Begin Data for processing
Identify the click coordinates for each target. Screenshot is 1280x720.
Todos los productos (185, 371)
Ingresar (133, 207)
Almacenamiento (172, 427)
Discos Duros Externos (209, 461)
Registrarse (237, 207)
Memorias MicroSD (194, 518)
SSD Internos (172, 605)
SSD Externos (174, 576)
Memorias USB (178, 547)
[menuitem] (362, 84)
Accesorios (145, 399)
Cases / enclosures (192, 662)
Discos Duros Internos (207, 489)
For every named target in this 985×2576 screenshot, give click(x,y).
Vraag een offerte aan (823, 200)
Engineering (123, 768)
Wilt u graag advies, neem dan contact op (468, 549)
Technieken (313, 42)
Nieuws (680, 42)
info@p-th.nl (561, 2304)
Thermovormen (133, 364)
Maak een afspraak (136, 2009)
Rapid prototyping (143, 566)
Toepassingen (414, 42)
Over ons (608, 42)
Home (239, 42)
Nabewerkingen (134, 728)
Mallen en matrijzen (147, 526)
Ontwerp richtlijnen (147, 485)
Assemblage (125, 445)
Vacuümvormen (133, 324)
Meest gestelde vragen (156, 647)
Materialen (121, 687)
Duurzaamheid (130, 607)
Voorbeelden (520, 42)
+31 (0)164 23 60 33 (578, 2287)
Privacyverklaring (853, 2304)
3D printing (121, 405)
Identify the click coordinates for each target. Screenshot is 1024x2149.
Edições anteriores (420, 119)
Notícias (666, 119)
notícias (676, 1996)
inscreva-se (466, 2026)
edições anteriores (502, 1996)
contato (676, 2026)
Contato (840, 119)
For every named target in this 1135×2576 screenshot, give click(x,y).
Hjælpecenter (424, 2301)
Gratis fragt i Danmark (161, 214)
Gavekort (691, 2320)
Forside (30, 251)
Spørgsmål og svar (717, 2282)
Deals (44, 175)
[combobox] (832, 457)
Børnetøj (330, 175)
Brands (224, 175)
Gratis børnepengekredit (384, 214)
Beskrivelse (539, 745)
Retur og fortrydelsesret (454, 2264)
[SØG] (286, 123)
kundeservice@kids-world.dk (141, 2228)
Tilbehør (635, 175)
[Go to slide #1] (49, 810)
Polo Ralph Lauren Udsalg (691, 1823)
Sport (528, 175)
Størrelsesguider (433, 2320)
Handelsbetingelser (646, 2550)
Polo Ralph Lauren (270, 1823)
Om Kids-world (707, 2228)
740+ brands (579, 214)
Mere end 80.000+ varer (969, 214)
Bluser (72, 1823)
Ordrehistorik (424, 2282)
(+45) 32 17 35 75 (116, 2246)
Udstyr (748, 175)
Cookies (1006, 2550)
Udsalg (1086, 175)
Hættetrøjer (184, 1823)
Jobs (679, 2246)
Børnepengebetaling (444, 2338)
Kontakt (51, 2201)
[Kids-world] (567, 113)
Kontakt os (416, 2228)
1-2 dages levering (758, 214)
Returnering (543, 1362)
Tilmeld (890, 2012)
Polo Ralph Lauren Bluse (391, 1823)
End Data for processing
Exercise objective:
Pick out each line of the material above that contains the word "Identify" and copy it. Case counts: match uppercase and lowercase letters exactly.

Correct output:
Identify the click coordinates for each target. Screenshot is 1280x720.
Identify the click coordinates for each target. Screenshot is 1024x2149.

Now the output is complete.